Macau casino operator Galaxy Entertainment Group (GEG) has reportedly been awarded 150 new gaming tables for Phase 2 of its Galaxy Macau resort.
News of the 150 tables, which was broken by Portuguese-language newspaper Jornal Tribuna de Macau, has yet to be confirmed by Macau authorities. The paper offered no word on GEG’s request for 444 slot machines for Phase 2.
The table allocation is less than half the 400 tables GEG had requested for its new property, which has its grand opening on May 27. There’s nothing preventing GEG from putting 400 tables into the Phase 2 venue, although doing so would require the company to shift tables from Galaxy Macau’s Phase 1 or GEG’s StarWorld Hotel.

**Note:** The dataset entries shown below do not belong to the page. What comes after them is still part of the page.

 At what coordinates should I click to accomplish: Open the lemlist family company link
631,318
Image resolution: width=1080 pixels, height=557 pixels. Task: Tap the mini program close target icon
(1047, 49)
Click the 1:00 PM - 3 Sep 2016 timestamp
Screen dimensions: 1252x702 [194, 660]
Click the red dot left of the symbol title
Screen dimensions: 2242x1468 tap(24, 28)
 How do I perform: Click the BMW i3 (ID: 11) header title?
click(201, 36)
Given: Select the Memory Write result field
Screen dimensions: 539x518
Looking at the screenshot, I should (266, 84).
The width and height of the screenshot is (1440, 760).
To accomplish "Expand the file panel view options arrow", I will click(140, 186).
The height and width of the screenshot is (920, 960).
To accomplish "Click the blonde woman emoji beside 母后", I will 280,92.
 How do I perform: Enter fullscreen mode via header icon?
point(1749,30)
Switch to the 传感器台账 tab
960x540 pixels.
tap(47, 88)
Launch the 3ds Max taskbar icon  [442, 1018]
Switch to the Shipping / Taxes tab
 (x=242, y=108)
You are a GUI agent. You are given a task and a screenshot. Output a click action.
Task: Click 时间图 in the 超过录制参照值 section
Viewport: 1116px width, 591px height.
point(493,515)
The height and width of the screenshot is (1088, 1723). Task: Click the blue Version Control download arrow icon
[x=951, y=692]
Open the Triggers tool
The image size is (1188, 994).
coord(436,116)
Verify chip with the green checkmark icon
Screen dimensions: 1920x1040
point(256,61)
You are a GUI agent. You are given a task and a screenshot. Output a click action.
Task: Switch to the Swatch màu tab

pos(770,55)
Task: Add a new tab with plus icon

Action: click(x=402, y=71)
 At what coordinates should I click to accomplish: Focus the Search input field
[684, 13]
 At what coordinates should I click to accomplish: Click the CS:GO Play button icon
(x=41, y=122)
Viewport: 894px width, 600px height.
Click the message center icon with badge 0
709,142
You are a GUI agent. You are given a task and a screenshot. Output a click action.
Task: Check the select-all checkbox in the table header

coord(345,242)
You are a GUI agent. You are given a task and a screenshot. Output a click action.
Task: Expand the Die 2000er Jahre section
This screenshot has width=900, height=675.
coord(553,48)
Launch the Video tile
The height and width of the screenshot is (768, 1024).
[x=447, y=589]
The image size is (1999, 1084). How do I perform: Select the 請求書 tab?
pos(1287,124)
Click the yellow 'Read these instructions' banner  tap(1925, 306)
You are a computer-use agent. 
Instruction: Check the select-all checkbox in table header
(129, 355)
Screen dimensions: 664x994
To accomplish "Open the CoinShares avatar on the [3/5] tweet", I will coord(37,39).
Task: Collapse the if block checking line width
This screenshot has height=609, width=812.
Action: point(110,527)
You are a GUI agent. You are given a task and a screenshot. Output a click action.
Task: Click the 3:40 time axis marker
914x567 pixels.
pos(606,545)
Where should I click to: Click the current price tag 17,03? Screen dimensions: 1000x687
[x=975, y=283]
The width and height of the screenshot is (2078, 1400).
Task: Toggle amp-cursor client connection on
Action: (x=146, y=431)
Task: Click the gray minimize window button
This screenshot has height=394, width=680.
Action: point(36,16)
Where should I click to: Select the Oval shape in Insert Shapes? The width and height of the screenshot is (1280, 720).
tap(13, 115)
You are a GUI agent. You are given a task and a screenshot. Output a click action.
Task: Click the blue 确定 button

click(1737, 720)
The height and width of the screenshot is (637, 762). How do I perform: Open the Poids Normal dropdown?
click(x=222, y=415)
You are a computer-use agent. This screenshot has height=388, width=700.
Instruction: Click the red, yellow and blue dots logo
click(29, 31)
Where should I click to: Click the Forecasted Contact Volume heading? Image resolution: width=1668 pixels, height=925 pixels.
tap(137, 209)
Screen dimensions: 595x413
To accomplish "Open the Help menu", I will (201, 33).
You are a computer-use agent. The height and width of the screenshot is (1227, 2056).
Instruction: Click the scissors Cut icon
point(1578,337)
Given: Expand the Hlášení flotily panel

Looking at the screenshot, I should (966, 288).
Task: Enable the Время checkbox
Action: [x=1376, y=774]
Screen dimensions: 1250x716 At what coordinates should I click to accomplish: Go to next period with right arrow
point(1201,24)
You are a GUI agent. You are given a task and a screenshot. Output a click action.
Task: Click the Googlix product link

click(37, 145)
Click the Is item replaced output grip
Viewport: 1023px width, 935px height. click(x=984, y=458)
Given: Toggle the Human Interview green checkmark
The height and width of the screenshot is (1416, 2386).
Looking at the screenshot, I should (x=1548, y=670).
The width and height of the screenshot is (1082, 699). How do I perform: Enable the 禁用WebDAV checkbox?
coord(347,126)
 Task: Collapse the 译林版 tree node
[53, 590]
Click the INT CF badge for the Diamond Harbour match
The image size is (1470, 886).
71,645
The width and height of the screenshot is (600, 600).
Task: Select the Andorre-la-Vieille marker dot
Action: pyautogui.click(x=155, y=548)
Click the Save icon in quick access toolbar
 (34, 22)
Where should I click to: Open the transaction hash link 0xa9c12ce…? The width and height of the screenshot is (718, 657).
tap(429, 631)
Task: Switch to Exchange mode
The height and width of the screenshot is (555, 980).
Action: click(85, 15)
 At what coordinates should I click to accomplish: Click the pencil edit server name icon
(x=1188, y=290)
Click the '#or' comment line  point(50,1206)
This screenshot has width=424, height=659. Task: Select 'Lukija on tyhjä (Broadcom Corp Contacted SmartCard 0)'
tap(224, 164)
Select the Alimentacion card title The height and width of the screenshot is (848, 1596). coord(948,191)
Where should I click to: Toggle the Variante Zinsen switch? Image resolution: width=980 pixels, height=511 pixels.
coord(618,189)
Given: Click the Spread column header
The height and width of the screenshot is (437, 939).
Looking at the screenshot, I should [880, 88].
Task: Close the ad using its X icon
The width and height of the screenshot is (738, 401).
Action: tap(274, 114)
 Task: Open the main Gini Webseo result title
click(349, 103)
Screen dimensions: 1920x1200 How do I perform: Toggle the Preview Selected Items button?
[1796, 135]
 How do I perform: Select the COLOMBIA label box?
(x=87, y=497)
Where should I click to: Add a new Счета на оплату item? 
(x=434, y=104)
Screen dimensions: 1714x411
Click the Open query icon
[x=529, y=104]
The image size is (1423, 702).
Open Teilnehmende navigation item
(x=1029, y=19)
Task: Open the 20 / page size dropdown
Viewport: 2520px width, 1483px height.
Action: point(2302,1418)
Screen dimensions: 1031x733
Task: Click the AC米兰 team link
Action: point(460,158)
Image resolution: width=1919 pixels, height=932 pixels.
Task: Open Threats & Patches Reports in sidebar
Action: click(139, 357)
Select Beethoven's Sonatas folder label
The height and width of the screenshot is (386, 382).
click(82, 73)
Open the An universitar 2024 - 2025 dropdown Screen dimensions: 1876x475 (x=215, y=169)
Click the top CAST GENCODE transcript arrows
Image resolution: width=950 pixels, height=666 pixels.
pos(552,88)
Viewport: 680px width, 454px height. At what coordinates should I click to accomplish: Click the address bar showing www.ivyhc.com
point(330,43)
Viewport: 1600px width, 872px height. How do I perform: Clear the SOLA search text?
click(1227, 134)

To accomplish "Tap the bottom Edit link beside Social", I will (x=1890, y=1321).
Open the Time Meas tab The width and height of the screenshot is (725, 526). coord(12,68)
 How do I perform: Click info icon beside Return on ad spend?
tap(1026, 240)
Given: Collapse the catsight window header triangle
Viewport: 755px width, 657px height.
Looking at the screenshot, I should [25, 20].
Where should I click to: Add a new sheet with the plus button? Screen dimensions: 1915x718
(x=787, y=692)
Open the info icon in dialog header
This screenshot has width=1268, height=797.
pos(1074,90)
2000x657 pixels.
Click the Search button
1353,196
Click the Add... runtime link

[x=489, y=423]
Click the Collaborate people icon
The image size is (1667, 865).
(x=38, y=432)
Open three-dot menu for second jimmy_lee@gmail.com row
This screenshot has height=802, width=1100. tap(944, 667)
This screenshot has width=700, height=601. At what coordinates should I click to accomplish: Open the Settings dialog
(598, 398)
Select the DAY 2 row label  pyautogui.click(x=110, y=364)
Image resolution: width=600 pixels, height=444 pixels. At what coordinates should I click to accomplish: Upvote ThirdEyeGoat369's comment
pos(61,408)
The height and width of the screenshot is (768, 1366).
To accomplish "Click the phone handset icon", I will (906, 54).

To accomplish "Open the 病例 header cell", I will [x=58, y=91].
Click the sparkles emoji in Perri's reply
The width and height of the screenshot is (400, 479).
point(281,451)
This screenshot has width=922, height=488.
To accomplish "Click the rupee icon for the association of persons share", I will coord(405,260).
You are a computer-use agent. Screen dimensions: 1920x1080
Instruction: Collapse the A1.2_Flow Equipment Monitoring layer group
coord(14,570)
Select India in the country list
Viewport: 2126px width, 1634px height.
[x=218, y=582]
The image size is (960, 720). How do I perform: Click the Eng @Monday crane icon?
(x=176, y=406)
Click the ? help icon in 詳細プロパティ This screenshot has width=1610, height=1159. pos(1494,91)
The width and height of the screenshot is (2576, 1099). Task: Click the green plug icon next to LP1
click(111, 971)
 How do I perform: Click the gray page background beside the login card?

Macau’s government has played coy regarding its table allocation strategy, insisting that it planned to stick to its plan of restricting annual table growth to 3% until 2022, while simultaneously suggesting that the gaming table cap had some flexibility built in, with consideration granted to operators who did their utmost to diversify their new properties beyond gaming. Understandably, GEG is said to be disappointed by the Macau government’s decision, given its dedication to boosting Phase 2’s non-gaming amenities.
GEG’s allocation could spell a nightmare for Melco Crown Entertainment’s new Studio City resort, which is set to open in Q3. Given that there were 5,711 gaming tables at the end of 2014, GEG’s 150 new tables would leave just a little over 20 tables remaining under this year’s cap. In April, Melco Crown warned that getting less than 400 new tables would technically put it in default of a $1.4b loan obligation.
However, the Jornal Tribuna de Macau said the government planned to review their table game formula to account for Studio City’s opening. The government had previously hinted that the annual growth cap might not follow a strict 3% per year rate, provided the eventual number of new tables didn’t exceed the cumulative total the government planned to issue by 2022. The last of the mega-projects currently being built on Cotai will likely be open by 2018, which could allow the government to rob the future to pay the present.